→ **Work to complete**
- 1) Transcribe part of the passage on Raila's political views: begin at the words "On the issue" and stop after the words "of effecting change.".
- 2) In the passage on Raila's political views, what was the name of the party he led when it cooperated with Kanu?
- 3) Resume the passage on Raila's political views from where it stops.

→ **Document extract**

○ ○ ○ ○ ○ ○ ○

On the issue of the use of violence or revolution to effect political changes, Raila gave the example of Nelson Mandela’s speech at Rivonia in which he paraphrased Madiba as stating that in as much as he preferred peace and peaceful change; and in as much as he would do everything in his power to struggle for change in a non-violent manner; if all peaceful avenues to change are blocked through state repression and brutality, a people have the right to use all available means to bring about positive change in society, and if that means using violence or revolution, so be it. He, however, stressed that before resorting to violence we must exhaust all peaceful avenues for change. He then gave the example of the 1982 coup as being such instance when the people of Kenya felt that there were no longer any peaceful avenues of effecting change.
Raila stated that he contested and lost the presidential elections of 1997, with Moi emerging as number one, Kibaki becoming number two while he was number three in a field of fifteen candidates. Moi apparently got less than 40 percent of the votes cast and counted, while the combined opposition had more than 60 per cent. As such, Raila, explained, Moi did not win the 1997 election; the opposition lost the election. Having realized this, Raila decided that for an effective change to occur one of two things must happen. First, the opposition had to unite. And second, Kanu had to be weakened and destroyed. Because it was then impossible to unite the opposition, he decided that his then party the National Development Party (NDP) would cooperate with Kanu, principally to extract necessary concessions for national development and policy changes. Raila recognized that fighting Kanu from the outside without opposition unity was futile. The cooperation was subsequently transformed into a merger between the NDP and Kanu.

○ ○ ○ ○ ○ ○ ○

(Collected data entries)

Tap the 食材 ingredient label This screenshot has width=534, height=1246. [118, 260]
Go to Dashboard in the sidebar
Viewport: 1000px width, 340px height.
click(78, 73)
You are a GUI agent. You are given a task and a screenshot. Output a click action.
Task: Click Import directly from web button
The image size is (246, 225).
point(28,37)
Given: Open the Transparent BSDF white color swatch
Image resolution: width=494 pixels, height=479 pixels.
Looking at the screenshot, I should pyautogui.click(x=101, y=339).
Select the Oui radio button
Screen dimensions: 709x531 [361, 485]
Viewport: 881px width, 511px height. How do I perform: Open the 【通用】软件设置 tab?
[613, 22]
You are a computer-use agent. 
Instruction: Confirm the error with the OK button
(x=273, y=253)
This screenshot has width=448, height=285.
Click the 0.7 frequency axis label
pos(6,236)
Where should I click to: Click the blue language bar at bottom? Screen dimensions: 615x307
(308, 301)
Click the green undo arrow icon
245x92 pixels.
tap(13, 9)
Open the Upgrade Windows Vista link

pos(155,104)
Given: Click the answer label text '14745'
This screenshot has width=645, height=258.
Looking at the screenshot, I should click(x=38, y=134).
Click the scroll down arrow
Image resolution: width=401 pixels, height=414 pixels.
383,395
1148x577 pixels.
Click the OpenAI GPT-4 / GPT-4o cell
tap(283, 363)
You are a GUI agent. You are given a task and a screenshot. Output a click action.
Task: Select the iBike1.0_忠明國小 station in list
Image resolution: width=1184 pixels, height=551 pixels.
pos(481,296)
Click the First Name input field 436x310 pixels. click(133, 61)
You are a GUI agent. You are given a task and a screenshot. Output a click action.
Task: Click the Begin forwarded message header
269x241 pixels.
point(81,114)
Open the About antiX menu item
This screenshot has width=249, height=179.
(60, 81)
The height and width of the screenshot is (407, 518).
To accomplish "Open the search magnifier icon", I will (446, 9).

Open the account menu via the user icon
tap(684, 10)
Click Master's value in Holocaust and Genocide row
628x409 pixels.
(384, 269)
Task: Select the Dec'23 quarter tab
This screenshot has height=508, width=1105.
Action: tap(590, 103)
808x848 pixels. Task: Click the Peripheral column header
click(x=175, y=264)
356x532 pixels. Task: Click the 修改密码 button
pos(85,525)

○ ○ ○ ○ ○ ○ ○

→ **Answers**
- 1)
On the issue of the use of violence or revolution to effect political changes, Raila gave the example of Nelson Mandela’s speech at Rivonia in which he paraphrased Madiba as stating that in as much as he preferred peace and peaceful change; and in as much as he would do everything in his power to struggle for change in a non-violent manner; if all peaceful avenues to change are blocked through state repression and brutality, a people have the right to use all available means to bring about positive change in society, and if that means using violence or revolution, so be it. He, however, stressed that before resorting to violence we must exhaust all peaceful avenues for change. He then gave the example of the 1982 coup as being such instance when the people of Kenya felt that there were no longer any peaceful avenues of effecting change.

- 2) The National Development Party (NDP).

- 3)
When he was later challenged to explain how he could justify cooperating with Kanu and Moi and helping them stay in power longer than was desirable, especially given the fact that Moi had detained him for more than eight years, Raila responded that if Mandela could cooperate with members of the apartheid regime like De Klerk, then he saw no justification why he could not do the same. He reminded the audiences that bitterness and retribution did not solve any problems; that he leaves punishment and retribution to God.
Eventually when Raila and his Rainbow Coalition emerged from Kanu in 2002 in the form of the Liberal Democratic Party (LDP), the latter was much bigger, stronger and more potent than either Kanu or the NDP. Kenyans responded positively to the Raibow movement leading to the formation of the National Alliance Rainbow Coalition (Narc), which essentially united the LDP and the National Alliance Party of Kenya (NAK). The latter group was headed by Kibaki, Wamalwa Kijana and Charity Ngilu. The LDP and NAK alliance was solemnized through two Memoranda of Understanding (MoUs). The MoU that was signed at the Serena Hotel was publicly announced at Uhuru Park while the second one dealing with power-sharing arrangements was ratified at the Hilton Hotel. Kibaki signed both documents.
Raila recounted how he led a blistering campaign against Moi in the run-up to the 2002 elections as both Kibaki and Wamalwa lay ill at a London hospital. Kibaki had been involved in a serious motor vehicle accident while Wamalwa suffered from other illnesses. During the campaigns, at polling stations and shortly after Narc won, Kenyans united without regard to ethnic differences and stereotypes. Finally, we Kenyans had placed the nation ahead of sectarianism and ethnic divisions. There was promise that Kenya could follow Tanzania’s example of building a country on national ideals rather than parochial interests.
Opinion polls conducted of Kenyans immediately after the 2002 elections registered them as the most optimistic people in the world. Not any more.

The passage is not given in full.